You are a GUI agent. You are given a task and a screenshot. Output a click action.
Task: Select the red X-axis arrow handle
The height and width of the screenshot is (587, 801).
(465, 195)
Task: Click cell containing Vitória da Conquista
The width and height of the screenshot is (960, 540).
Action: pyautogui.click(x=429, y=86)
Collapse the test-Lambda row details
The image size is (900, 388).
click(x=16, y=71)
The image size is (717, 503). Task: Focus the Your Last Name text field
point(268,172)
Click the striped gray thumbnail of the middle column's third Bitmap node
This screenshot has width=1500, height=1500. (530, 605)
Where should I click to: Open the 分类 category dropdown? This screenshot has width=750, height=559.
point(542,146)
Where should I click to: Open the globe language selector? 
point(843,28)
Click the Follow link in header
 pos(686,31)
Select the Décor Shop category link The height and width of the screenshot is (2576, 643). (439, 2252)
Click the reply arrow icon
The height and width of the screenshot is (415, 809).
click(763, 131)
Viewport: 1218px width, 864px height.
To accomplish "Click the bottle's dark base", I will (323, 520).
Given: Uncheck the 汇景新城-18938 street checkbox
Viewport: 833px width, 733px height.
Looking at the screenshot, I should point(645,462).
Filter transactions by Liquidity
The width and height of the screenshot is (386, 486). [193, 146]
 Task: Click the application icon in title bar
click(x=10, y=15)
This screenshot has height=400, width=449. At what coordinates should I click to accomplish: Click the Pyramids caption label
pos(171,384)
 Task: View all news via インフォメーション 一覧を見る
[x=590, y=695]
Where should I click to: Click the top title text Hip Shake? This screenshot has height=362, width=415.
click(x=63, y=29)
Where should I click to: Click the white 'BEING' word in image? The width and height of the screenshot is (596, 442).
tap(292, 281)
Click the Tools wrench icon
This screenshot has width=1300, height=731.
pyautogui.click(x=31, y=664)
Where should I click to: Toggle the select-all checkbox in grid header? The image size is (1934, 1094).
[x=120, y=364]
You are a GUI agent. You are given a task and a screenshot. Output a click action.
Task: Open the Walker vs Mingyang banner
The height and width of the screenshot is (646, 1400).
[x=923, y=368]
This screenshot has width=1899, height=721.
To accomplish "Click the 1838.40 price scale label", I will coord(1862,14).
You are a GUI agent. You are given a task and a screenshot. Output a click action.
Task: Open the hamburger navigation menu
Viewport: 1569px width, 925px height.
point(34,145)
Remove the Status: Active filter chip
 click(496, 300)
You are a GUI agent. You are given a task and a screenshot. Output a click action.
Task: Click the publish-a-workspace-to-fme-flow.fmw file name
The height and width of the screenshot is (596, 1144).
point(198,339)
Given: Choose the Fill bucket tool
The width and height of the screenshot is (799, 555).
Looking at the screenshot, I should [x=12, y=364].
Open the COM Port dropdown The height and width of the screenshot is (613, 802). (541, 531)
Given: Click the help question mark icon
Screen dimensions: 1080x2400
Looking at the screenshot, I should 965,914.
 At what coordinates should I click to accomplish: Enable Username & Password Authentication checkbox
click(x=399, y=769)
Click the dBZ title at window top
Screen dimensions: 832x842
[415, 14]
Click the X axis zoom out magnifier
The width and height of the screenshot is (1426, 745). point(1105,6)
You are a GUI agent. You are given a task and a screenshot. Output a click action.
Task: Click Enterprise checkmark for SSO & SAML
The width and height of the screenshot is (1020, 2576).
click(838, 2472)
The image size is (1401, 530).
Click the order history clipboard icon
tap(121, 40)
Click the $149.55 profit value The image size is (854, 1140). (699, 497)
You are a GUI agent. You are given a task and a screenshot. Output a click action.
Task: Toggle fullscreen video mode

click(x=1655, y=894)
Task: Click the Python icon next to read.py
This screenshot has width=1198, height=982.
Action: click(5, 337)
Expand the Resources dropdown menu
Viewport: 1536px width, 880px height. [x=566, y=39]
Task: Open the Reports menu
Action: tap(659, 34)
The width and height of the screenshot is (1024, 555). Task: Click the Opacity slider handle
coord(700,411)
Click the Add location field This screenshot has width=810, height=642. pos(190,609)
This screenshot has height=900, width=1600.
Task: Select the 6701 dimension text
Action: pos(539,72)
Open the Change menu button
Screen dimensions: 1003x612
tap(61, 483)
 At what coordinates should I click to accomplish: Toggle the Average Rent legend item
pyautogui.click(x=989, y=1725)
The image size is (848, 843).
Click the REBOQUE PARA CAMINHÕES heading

### What to produce
Taking the listing above as the source, transcribe only the lines starting at the line with "Given: Choose the Fill bucket tool" and going through the line with "The image size is (1401, 530).", unaltered and with both ends included.

### Result for this exercise
Given: Choose the Fill bucket tool
The width and height of the screenshot is (799, 555).
Looking at the screenshot, I should [x=12, y=364].
Open the COM Port dropdown The height and width of the screenshot is (613, 802). (541, 531)
Given: Click the help question mark icon
Screen dimensions: 1080x2400
Looking at the screenshot, I should 965,914.
 At what coordinates should I click to accomplish: Enable Username & Password Authentication checkbox
click(x=399, y=769)
Click the dBZ title at window top
Screen dimensions: 832x842
[415, 14]
Click the X axis zoom out magnifier
The width and height of the screenshot is (1426, 745). point(1105,6)
You are a GUI agent. You are given a task and a screenshot. Output a click action.
Task: Click Enterprise checkmark for SSO & SAML
The width and height of the screenshot is (1020, 2576).
click(838, 2472)
The image size is (1401, 530).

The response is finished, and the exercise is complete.